How can you make your iPhone or iPad app stand out in the highly competitive App Store? While many books simply explore the technical aspects of iPhone and iPad app design and development, App Savvy focuses on the business, product, and marketing elements critical to pursuing, completing, and selling your app -- the ingredients for turning a great idea into a genuinely successful product.
Whether you're a marketer, designer, developer, entrepreneur, product manager, or just someone with a unique idea, App Savvy explains every step in the process, with guidelines for planning a solid concept, engaging customers early and often, developing your app, and launching it with a bang. Author Ken Yarmosh details a proven process for developing successful apps, and presents numerous interviews with the App Store's most prominent publishers. Three Myths About Building iPad/iPhone Apps
1. Being Artistically or Technically Challenged Makes You Useless Roughly 30-40% of your app is about thinking including researching, a disciplined approach to talking to potential customers about your idea, and "mocking" your app in easy to use software tools. Even if you don't know how to design or develop an app, there's much to do before formally building it.
2. It's Impossible to Find People to Build an App Today, there are mobile-specific resources available, which will make finding those that can help build your app much easier.
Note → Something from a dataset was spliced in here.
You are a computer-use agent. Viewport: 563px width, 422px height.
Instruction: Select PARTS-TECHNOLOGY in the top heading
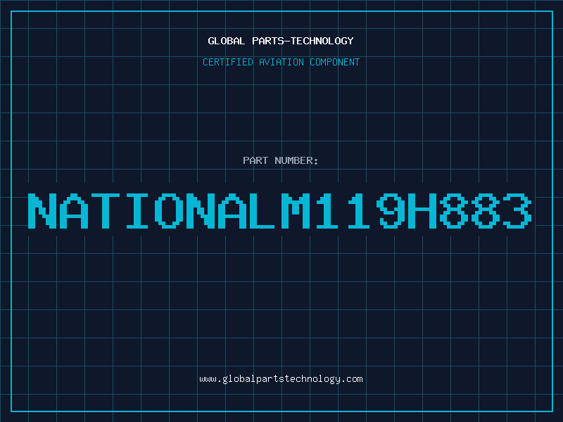pyautogui.click(x=302, y=41)
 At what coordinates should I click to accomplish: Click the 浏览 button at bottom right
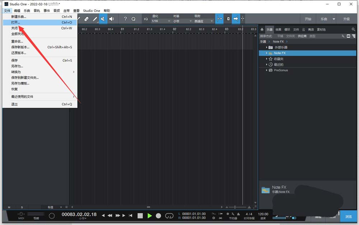click(x=348, y=216)
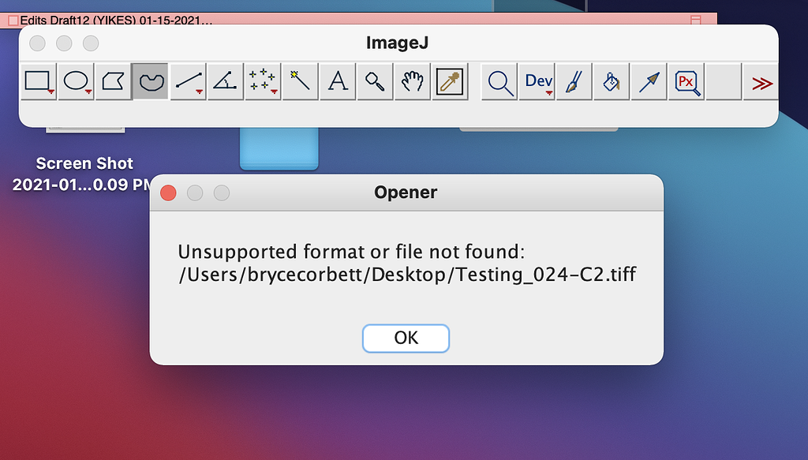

And knowing the right questions to ask will allow you to be clear about how much your app will cost and how long it will take to build.
3. Marketing Occurs Once the App is Available Starting your marketing earlier will help development and vice versa. Following the right steps to start developing and marketing your app at the same time will make your app considerably more successful once it launches.
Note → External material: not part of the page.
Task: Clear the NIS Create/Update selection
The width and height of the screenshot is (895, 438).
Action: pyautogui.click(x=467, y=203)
If you are considering creating an iPad or iPhone apps, you’ll want to pick up a copy of App Savvy. Unlike most books on the subject, this book begins with an idea. Then, with just an idea in hand, you start doing some research to see if you have a good solid idea or if you are just going to waste a lot of time and money on a dream of making it big.
Armed with this invaluable information (and already building connections with your future audience), then you can begin the actual production. App Savvy realizes that not everyone with an idea has the ability to create the finished product, so the book also looks at how to create a solid team. This section includes cost estimates which when compared to potential earnings may surprise a lot of people. Expecting to fiddle about for a few weeks and come up with a multimillion dollar product are naïve at best.
Finally, App Savvy takes you through the beta testing, registration, submission, and marketing processes. Each chapter also includes a couple of interviews with successful app developers. There’s a lot of great advice here. I love that this book takes you through the process from idea to finished product.
3.5 Had this book seen an update in the past 2 years, or were the link (to the book support section of his site) that he promotes countless times within the text functional, I'd be considerably more inclined to round the rating up. There is a fair amount of worthy advice and underscoring of both things often overlooked and pitfalls to avoid - much of this remains relevant and of recommendation to folks with no prior exposure to the customer-facing software industry.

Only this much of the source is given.